# Records to process:
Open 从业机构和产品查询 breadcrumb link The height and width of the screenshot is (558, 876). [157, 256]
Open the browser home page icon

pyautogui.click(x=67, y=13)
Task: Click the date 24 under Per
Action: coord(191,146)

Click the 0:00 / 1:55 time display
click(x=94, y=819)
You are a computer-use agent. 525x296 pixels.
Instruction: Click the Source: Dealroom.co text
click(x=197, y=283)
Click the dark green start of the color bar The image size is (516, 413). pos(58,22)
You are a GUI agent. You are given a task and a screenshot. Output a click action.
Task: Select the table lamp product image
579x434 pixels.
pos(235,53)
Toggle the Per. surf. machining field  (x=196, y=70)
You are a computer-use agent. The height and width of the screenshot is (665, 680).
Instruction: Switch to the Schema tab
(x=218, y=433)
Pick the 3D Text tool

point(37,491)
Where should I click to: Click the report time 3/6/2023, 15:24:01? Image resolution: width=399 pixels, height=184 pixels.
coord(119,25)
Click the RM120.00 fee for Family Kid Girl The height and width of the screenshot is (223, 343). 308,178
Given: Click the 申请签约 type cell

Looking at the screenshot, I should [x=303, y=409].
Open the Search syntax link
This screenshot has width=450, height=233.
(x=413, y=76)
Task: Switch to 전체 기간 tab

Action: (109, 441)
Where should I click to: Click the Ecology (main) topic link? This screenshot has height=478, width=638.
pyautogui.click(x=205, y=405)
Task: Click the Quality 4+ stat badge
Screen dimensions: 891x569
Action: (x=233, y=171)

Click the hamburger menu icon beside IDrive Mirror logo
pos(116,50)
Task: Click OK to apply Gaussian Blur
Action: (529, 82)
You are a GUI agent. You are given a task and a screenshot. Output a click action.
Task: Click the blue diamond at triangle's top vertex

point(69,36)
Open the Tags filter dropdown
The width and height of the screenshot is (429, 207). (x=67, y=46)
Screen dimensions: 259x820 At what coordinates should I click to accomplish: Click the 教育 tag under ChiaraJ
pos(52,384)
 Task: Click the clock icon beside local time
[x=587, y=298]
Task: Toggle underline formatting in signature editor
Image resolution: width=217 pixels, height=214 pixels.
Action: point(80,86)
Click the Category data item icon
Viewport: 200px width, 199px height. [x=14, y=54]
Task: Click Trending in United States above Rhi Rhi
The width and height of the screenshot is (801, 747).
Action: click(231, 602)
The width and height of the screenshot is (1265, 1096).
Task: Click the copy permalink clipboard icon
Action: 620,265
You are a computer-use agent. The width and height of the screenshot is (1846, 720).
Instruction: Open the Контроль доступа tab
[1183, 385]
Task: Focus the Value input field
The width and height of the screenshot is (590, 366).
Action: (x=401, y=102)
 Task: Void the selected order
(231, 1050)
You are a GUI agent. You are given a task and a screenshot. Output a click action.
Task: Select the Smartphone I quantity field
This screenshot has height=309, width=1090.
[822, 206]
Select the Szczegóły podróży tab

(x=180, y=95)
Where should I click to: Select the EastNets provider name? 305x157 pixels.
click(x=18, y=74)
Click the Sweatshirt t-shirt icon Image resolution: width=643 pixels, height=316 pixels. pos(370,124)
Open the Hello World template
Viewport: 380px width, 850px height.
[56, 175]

# Action item:
Every line of the material that holds "Toggle" should be copied out as the answer.

# Written reply:
Toggle the Per. surf. machining field  (x=196, y=70)
Task: Toggle underline formatting in signature editor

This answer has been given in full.